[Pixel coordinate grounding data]
──────────────────────────────

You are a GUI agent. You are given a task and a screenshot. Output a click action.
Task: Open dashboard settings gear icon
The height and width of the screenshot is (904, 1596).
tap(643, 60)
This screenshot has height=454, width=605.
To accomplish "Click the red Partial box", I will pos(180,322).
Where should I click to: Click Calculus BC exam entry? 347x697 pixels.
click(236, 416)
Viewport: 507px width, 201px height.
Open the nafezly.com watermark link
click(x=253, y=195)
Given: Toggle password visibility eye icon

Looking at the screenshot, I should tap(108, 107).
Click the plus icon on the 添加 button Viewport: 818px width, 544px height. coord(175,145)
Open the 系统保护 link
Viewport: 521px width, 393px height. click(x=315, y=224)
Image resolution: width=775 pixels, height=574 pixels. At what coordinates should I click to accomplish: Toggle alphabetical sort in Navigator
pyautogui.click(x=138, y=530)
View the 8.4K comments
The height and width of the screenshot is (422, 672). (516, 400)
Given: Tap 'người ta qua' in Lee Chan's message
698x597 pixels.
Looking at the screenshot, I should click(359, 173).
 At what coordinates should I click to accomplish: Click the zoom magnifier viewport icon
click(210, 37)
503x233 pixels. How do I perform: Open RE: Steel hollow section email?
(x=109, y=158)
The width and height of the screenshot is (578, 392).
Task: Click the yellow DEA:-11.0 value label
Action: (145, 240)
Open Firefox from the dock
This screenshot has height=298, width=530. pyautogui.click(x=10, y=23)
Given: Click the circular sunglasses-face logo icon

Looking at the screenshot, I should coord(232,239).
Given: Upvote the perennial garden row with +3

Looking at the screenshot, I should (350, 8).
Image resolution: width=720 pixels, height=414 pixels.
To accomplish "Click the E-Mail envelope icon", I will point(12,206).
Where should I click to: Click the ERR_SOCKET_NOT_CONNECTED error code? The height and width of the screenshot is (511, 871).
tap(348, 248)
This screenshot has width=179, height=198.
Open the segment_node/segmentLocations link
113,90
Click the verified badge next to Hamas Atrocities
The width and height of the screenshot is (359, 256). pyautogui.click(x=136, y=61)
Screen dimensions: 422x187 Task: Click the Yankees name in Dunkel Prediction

──────────────────────────────

• _Problem description_:
Make a tally of the lines in this data that include the string "will", and answer with that tally alone.

• _Solution below_:
2